*Exercise brief*:
Rewrite the lines below so that every occurrence of "GUI agent" becomes "screen assistant", leaving everything else unchanged.

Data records
################

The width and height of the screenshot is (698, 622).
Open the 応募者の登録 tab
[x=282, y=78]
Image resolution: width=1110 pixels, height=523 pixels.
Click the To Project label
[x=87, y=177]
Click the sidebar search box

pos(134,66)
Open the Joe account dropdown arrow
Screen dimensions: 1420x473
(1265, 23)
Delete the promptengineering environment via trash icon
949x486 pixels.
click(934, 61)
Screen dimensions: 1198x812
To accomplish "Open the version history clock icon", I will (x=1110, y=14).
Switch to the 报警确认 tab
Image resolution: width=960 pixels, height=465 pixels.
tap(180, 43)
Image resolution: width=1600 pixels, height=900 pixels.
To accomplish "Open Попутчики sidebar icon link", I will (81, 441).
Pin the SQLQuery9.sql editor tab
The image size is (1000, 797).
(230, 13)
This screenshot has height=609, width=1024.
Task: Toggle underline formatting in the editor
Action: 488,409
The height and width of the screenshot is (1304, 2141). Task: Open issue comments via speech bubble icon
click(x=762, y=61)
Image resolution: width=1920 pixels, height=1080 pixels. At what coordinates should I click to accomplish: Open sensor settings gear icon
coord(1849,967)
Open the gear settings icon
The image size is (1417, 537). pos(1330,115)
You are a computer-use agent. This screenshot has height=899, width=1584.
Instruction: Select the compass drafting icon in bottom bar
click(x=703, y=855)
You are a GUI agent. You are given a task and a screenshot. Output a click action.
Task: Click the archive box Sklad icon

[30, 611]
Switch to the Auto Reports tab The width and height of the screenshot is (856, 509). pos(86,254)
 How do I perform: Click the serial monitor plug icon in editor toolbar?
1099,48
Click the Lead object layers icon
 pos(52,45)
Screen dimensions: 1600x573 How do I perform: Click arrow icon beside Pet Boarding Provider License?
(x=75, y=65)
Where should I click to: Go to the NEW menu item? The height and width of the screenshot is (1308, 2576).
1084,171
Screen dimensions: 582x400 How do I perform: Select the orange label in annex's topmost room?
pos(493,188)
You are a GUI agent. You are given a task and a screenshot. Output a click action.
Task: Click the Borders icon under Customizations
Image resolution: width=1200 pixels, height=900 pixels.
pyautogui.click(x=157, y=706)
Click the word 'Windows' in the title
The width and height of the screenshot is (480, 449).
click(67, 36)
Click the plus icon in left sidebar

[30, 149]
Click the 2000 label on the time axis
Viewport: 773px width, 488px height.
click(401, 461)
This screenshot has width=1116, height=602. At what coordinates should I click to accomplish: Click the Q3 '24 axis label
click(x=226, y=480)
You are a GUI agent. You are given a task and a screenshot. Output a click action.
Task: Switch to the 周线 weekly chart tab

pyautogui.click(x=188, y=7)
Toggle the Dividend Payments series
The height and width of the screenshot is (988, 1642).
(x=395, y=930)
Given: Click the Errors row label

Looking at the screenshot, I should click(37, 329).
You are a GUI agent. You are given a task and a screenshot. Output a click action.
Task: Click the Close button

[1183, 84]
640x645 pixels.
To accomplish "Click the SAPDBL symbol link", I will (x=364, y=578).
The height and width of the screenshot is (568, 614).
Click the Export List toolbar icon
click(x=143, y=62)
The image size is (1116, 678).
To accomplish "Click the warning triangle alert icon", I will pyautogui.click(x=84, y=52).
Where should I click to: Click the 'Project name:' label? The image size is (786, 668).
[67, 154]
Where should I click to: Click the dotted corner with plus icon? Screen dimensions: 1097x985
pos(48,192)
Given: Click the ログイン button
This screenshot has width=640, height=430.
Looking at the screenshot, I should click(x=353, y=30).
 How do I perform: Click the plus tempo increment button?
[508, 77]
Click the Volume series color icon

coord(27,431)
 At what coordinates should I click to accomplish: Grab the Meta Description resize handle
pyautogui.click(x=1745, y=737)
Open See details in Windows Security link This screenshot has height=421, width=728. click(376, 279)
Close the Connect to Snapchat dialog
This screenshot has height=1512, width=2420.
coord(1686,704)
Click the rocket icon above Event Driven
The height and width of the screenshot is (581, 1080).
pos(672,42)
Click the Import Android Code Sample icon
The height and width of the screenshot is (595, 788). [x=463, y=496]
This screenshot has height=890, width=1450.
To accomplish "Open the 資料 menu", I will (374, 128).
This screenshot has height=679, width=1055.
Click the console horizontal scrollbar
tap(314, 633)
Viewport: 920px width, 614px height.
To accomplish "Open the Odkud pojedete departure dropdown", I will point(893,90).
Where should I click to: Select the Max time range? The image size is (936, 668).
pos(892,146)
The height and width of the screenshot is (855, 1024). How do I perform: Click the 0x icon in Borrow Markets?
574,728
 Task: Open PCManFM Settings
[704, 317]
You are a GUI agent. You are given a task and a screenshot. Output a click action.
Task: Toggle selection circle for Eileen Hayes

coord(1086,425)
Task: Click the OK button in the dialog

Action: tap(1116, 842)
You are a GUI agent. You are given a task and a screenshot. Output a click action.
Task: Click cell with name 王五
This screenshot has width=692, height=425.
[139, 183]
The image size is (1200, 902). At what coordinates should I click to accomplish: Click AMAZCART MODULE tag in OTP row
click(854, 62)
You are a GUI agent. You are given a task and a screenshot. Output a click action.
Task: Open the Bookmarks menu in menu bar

################

*Task output*:
The width and height of the screenshot is (698, 622).
Open the 応募者の登録 tab
[x=282, y=78]
Image resolution: width=1110 pixels, height=523 pixels.
Click the To Project label
[x=87, y=177]
Click the sidebar search box

pos(134,66)
Open the Joe account dropdown arrow
Screen dimensions: 1420x473
(1265, 23)
Delete the promptengineering environment via trash icon
949x486 pixels.
click(934, 61)
Screen dimensions: 1198x812
To accomplish "Open the version history clock icon", I will (x=1110, y=14).
Switch to the 报警确认 tab
Image resolution: width=960 pixels, height=465 pixels.
tap(180, 43)
Image resolution: width=1600 pixels, height=900 pixels.
To accomplish "Open Попутчики sidebar icon link", I will (81, 441).
Pin the SQLQuery9.sql editor tab
The image size is (1000, 797).
(230, 13)
This screenshot has height=609, width=1024.
Task: Toggle underline formatting in the editor
Action: 488,409
The height and width of the screenshot is (1304, 2141). Task: Open issue comments via speech bubble icon
click(x=762, y=61)
Image resolution: width=1920 pixels, height=1080 pixels. At what coordinates should I click to accomplish: Open sensor settings gear icon
coord(1849,967)
Open the gear settings icon
The image size is (1417, 537). pos(1330,115)
You are a computer-use agent. This screenshot has height=899, width=1584.
Instruction: Select the compass drafting icon in bottom bar
click(x=703, y=855)
You are a screen assistant. You are given a task and a screenshot. Output a click action.
Task: Click the archive box Sklad icon

[30, 611]
Switch to the Auto Reports tab The width and height of the screenshot is (856, 509). pos(86,254)
 How do I perform: Click the serial monitor plug icon in editor toolbar?
1099,48
Click the Lead object layers icon
 pos(52,45)
Screen dimensions: 1600x573 How do I perform: Click arrow icon beside Pet Boarding Provider License?
(x=75, y=65)
Where should I click to: Go to the NEW menu item? The height and width of the screenshot is (1308, 2576).
1084,171
Screen dimensions: 582x400 How do I perform: Select the orange label in annex's topmost room?
pos(493,188)
You are a screen assistant. You are given a task and a screenshot. Output a click action.
Task: Click the Borders icon under Customizations
Image resolution: width=1200 pixels, height=900 pixels.
pyautogui.click(x=157, y=706)
Click the word 'Windows' in the title
The width and height of the screenshot is (480, 449).
click(67, 36)
Click the plus icon in left sidebar

[30, 149]
Click the 2000 label on the time axis
Viewport: 773px width, 488px height.
click(401, 461)
This screenshot has width=1116, height=602. At what coordinates should I click to accomplish: Click the Q3 '24 axis label
click(x=226, y=480)
You are a screen assistant. You are given a task and a screenshot. Output a click action.
Task: Switch to the 周线 weekly chart tab

pyautogui.click(x=188, y=7)
Toggle the Dividend Payments series
The height and width of the screenshot is (988, 1642).
(x=395, y=930)
Given: Click the Errors row label

Looking at the screenshot, I should click(37, 329).
You are a screen assistant. You are given a task and a screenshot. Output a click action.
Task: Click the Close button

[1183, 84]
640x645 pixels.
To accomplish "Click the SAPDBL symbol link", I will (x=364, y=578).
The height and width of the screenshot is (568, 614).
Click the Export List toolbar icon
click(x=143, y=62)
The image size is (1116, 678).
To accomplish "Click the warning triangle alert icon", I will pyautogui.click(x=84, y=52).
Where should I click to: Click the 'Project name:' label? The image size is (786, 668).
[67, 154]
Where should I click to: Click the dotted corner with plus icon? Screen dimensions: 1097x985
pos(48,192)
Given: Click the ログイン button
This screenshot has width=640, height=430.
Looking at the screenshot, I should click(x=353, y=30).
 How do I perform: Click the plus tempo increment button?
[508, 77]
Click the Volume series color icon

coord(27,431)
 At what coordinates should I click to accomplish: Grab the Meta Description resize handle
pyautogui.click(x=1745, y=737)
Open See details in Windows Security link This screenshot has height=421, width=728. click(376, 279)
Close the Connect to Snapchat dialog
This screenshot has height=1512, width=2420.
coord(1686,704)
Click the rocket icon above Event Driven
The height and width of the screenshot is (581, 1080).
pos(672,42)
Click the Import Android Code Sample icon
The height and width of the screenshot is (595, 788). [x=463, y=496]
This screenshot has height=890, width=1450.
To accomplish "Open the 資料 menu", I will (374, 128).
This screenshot has height=679, width=1055.
Click the console horizontal scrollbar
tap(314, 633)
Viewport: 920px width, 614px height.
To accomplish "Open the Odkud pojedete departure dropdown", I will point(893,90).
Where should I click to: Select the Max time range? The image size is (936, 668).
pos(892,146)
The height and width of the screenshot is (855, 1024). How do I perform: Click the 0x icon in Borrow Markets?
574,728
 Task: Open PCManFM Settings
[704, 317]
You are a screen assistant. You are given a task and a screenshot. Output a click action.
Task: Toggle selection circle for Eileen Hayes

coord(1086,425)
Task: Click the OK button in the dialog

Action: tap(1116, 842)
You are a screen assistant. You are given a task and a screenshot. Output a click action.
Task: Click cell with name 王五
This screenshot has width=692, height=425.
[139, 183]
The image size is (1200, 902). At what coordinates should I click to accomplish: Click AMAZCART MODULE tag in OTP row
click(854, 62)
You are a screen assistant. You are given a task and a screenshot. Output a click action.
Task: Open the Bookmarks menu in menu bar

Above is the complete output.